• [Excerto do texto]:
----

“A pandemia destruiu quase uma década de progresso na melhoria da esperança de vida, em apenas 2 anos: entre 2019 e 2021 a esperança de vida global desceu 2 anos, para 71,4 anos (voltando a valores de 2012), e a esperança de vida saudável global caiu 1,5 anos, para 61,9 anos em 2021 (regressando também a 2012). “
Os dados para análise da semana: anos de vida perdidos
A Covid-19 inverteu aquela que era a tendência, de aumento constante da esperança de vida, e da esperança de vida saudável, à nascença, alertou a Organização Mundial da Saúde (OMS) na última edição das estatísticas mundiais de saúde. A pandemia destruiu quase uma década de progresso na melhoria da esperança de vida, em apenas 2 anos: entre 2019 e 2021 a esperança de vida global desceu 2 anos, para 71,4 anos (voltando a valores de 2012), e a esperança de vida saudável global caiu 1,5 anos, para 61,9 anos em 2021 (regressando também a 2012). As Américas e o Sudeste Asiático foram os mais atingidos, com a esperança de vida a cair 3 anos, e a esperança de vida saudável 2,5 anos, nesse período. A covid-19 foi a 3a maior causa de mortalidade a nível mundial em 2020, e a 2a em 2021, sendo responsável por 13 milhões de vidas perdidas, nesse período.
A Ciência da semana: uso de máscara em aviões
As viagens aéreas desempenharam um papel importante na propagação da COVID-19, facilitando o movimento de pessoas potencialmente infectadas. Para reduzir essa propagação os governos cessaram as viagens. A redução das viagens aéreas resultou em perdas de 370 mil milhões de dólares (em receitas operacionais de passageiros de companhias aéreas), e de 200 mil milhões de dólares (no turismo global), de Janeiro de 2020 a Janeiro de 2021. Embora o sector da aviação tenha recuperado no final de 2023, atingindo 94% do tráfego pré-pandémico (2019), ocorreram anualmente períodos de elevada transmissão de SARS-CoV-2, e a prevenção da sua transmissão é uma prioridade de saúde pública.
O CDC concluiu que a transmissão pelo ar, do SARS-CoV-2, ocorre em espaços fechados, e com distanciamento mínimo, ambas características dos aviões. Estudos demonstraram que num ambiente fechado, onde as partículas de aerossol estão bem misturadas, o número de ocupantes, o tempo que passam em espaço fechado e a ventilação mecânica são importantes, para a transmissão do vírus SARS-CoV-2 por aerossois. Outros estudos mostraram que a transmissão do SARS-CoV-2 em aviões existe, apesar das companhias aéreas dizerem que os filtros HEPA e o fluxo de ar dos aviões protegem.

----

• [Dados de entrada]:

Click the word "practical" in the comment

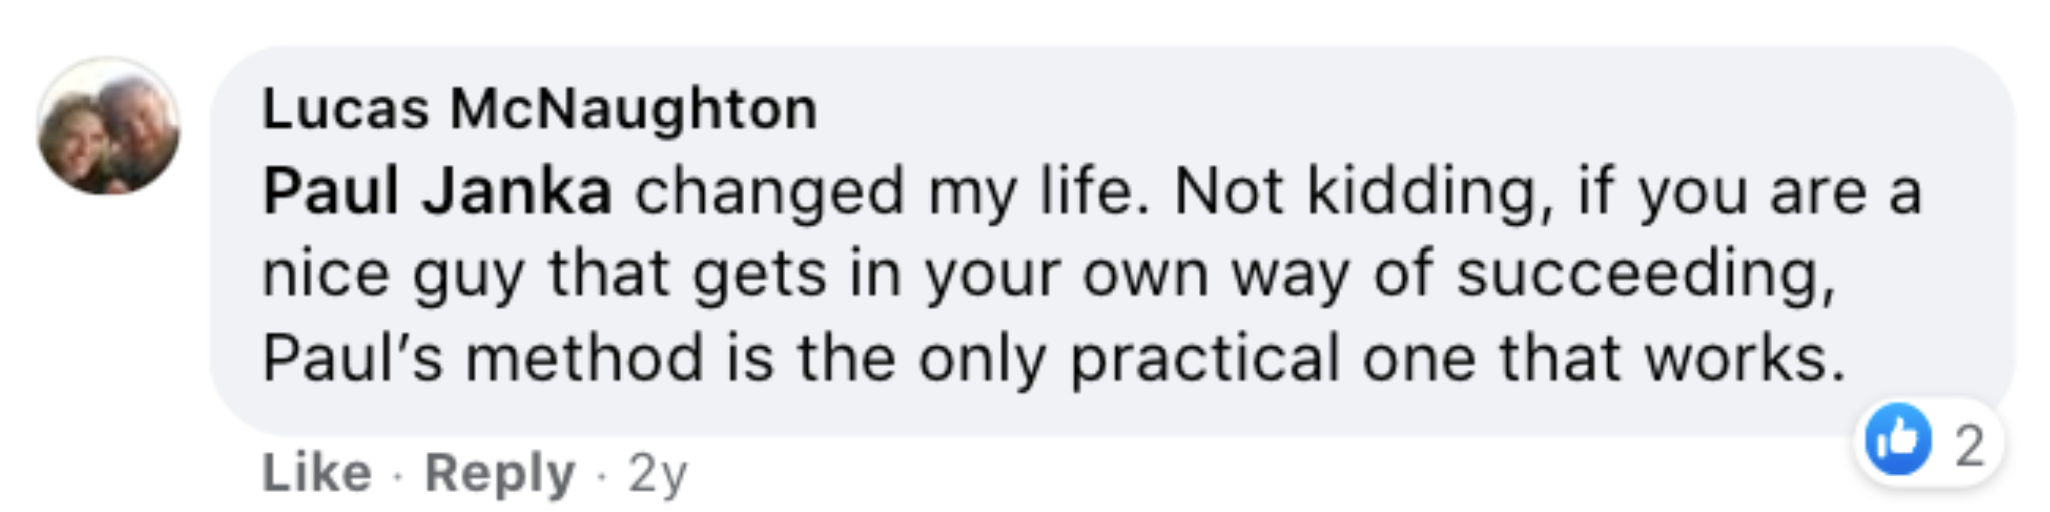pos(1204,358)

----

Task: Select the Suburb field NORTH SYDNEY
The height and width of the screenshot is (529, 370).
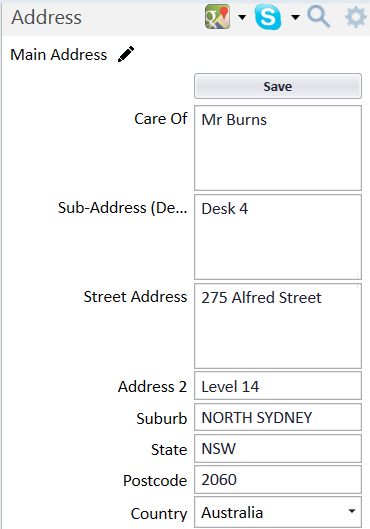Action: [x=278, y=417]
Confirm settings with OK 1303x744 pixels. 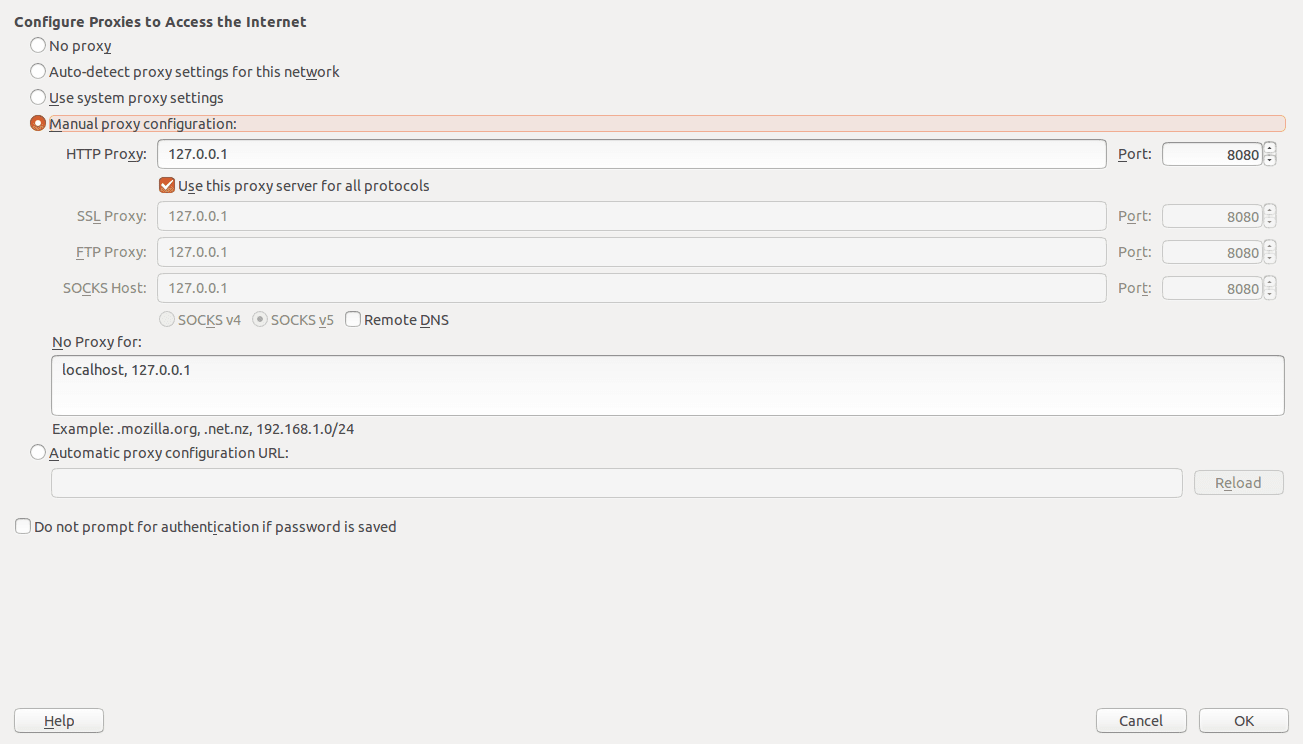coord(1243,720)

----

• [Tarefas a realizar]:
1) Enumere os fatores que, segundo o texto sobre a COVID-19, são importantes para a transmissão do vírus SARS-CoV-2 por aerossóis num ambiente fechado.
2) Transcreva do texto sobre a COVID-19 o trecho entre "A Ciência da" e "de saúde pública.", ambos inclusive.

• [Resultados por tarefa]:
1)
- O número de ocupantes
- O tempo que passam em espaço fechado
- A ventilação mecânica

2)
A Ciência da semana: uso de máscara em aviões
As viagens aéreas desempenharam um papel importante na propagação da COVID-19, facilitando o movimento de pessoas potencialmente infectadas. Para reduzir essa propagação os governos cessaram as viagens. A redução das viagens aéreas resultou em perdas de 370 mil milhões de dólares (em receitas operacionais de passageiros de companhias aéreas), e de 200 mil milhões de dólares (no turismo global), de Janeiro de 2020 a Janeiro de 2021. Embora o sector da aviação tenha recuperado no final de 2023, atingindo 94% do tráfego pré-pandémico (2019), ocorreram anualmente períodos de elevada transmissão de SARS-CoV-2, e a prevenção da sua transmissão é uma prioridade de saúde pública.